Wallander juzgó por la cara de Martinsson que debía preocuparse por lo que seguiría a continuación.
—Dijo que era Wetterstedt. El ex ministro de Justicia.
Wallander miró insistentemente a Martinsson.
—¿Qué?
—Afirmó que era Gustaf Wetterstedt, el ex ministro de Justicia. Añadió algo más. Dijo que parecía que le hubieran cortado la cabellera.
Se miraron interrogativamente.
Eran las cinco menos dos minutos del miércoles 22 de junio.
Cuando llegaron a la playa, la lluvia había arreciado. Wallander había estado esperando mientras Martinsson entraba a buscar su chaqueta. Durante el viaje en coche hablaron muy poco. Martinsson le indicó el trayecto. Torcieron por un camino estrecho pasadas las pistas de tenis. Wallander se preguntaba qué le esperaba. Lo que menos deseaba, había ocurrido. Si lo que había dicho el hombre que llamó a la comisaría resultaba cierto, sus vacaciones peligraban, de eso estaba seguro. Hansson insistiría en que las aplazara y él finalmente cedería. Lo que había esperado, que su escritorio quedase libre de asuntos pesados a finales de junio, no ocurriría.

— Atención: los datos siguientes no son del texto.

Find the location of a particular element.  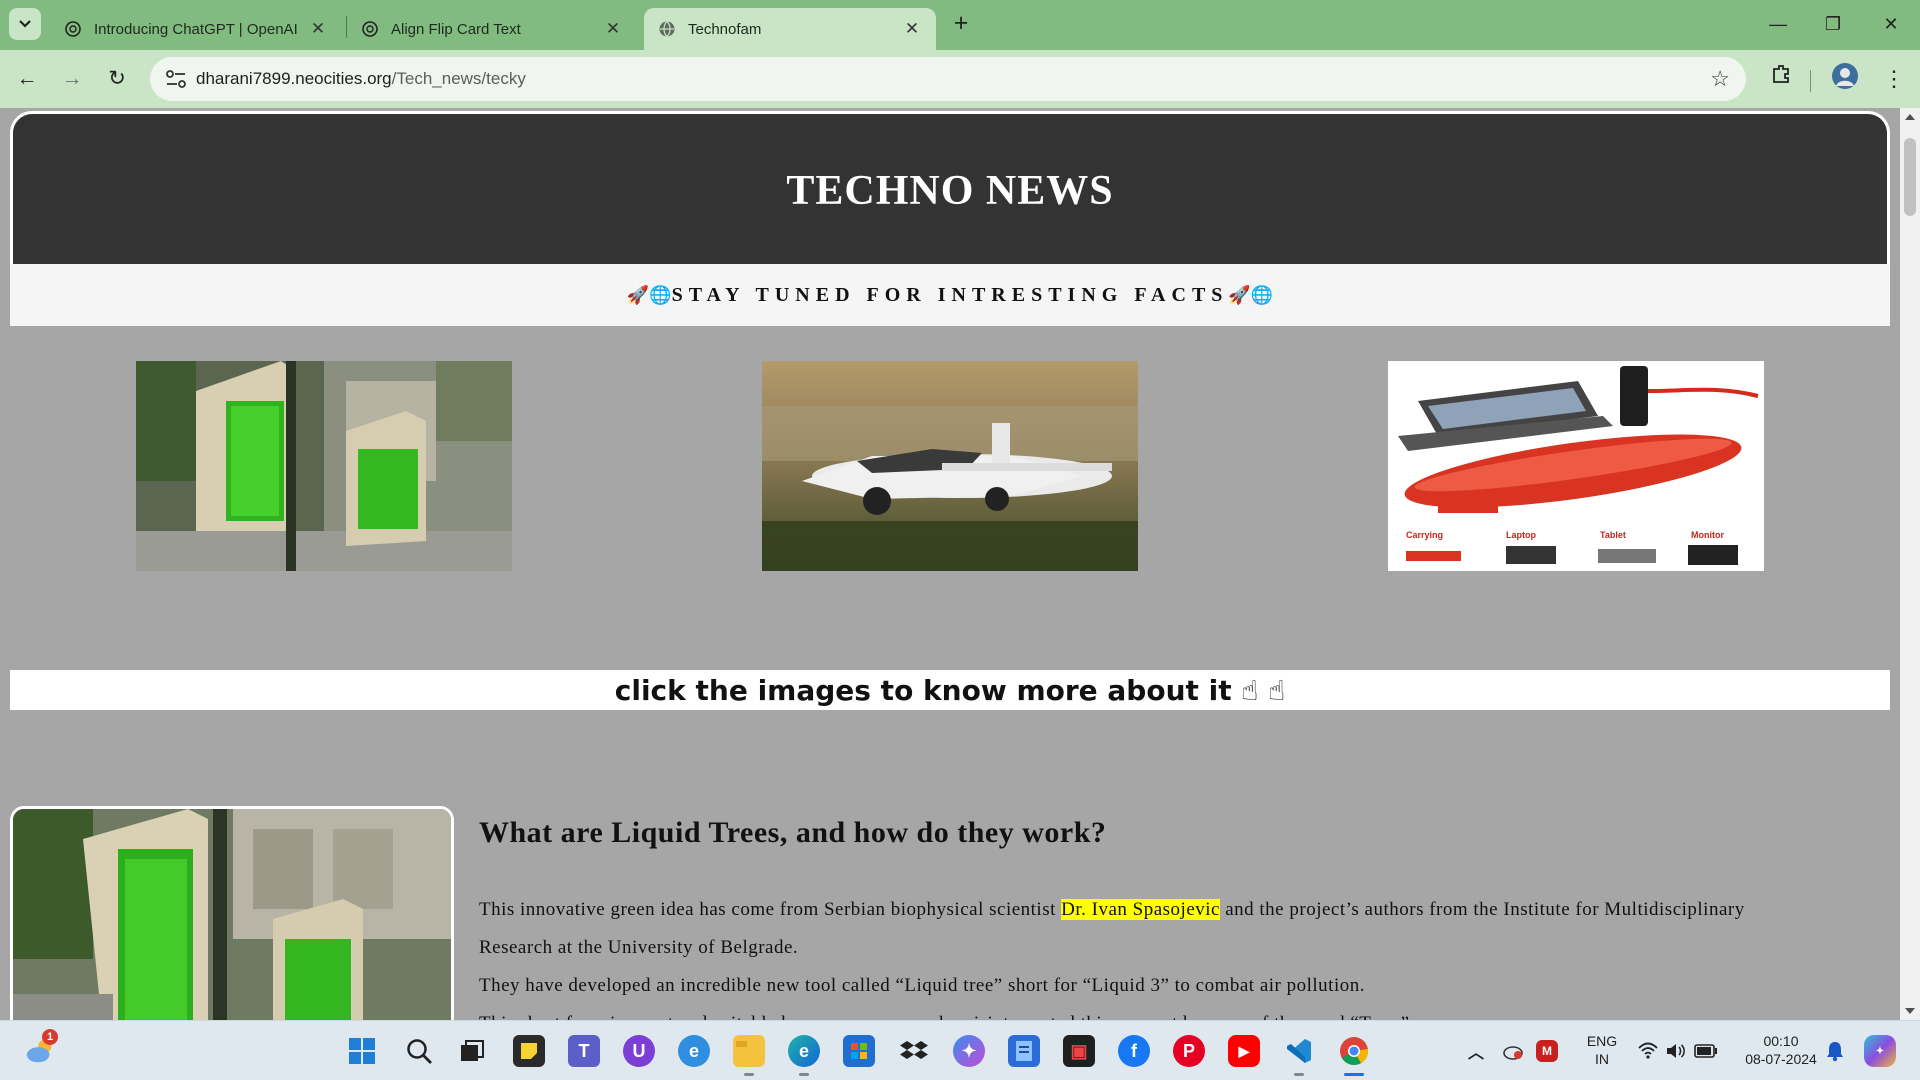

volume-icon is located at coordinates (1676, 1051).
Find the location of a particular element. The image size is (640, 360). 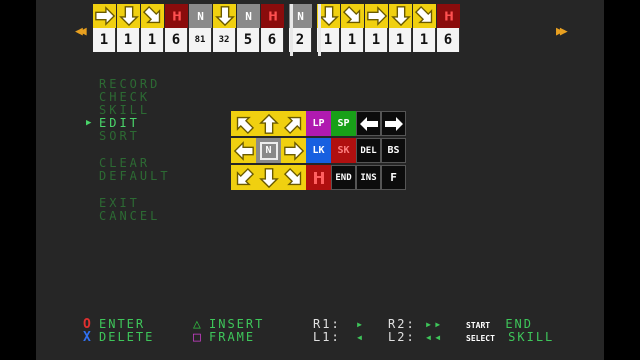

palette-cursor-left-button is located at coordinates (368, 124).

Vieron las dunas de arena delante de ellos y se detuvieron. Un hombre, que debía de estar esperándolos y oyó el coche, fue a su encuentro. Wallander se sorprendió de que no aparentase más de treinta años. Si fuese Wetterstedt el muerto, este hombre no tendría más de diez años cuando aquél dimitió como ministro de justicia y desapareció del recuerdo de la gente. El propio Wallander era un joven asistente de policía cuando ocurrió. En el coche había intentado recordar la cara de Wetterstedt. Llevaba el pelo corto y gafas sin montura. Wallander recordaba vagamente su voz. Una voz estridente, siempre seguro de sí mismo, sin admitir nunca un error. Así le pareció recordarlo.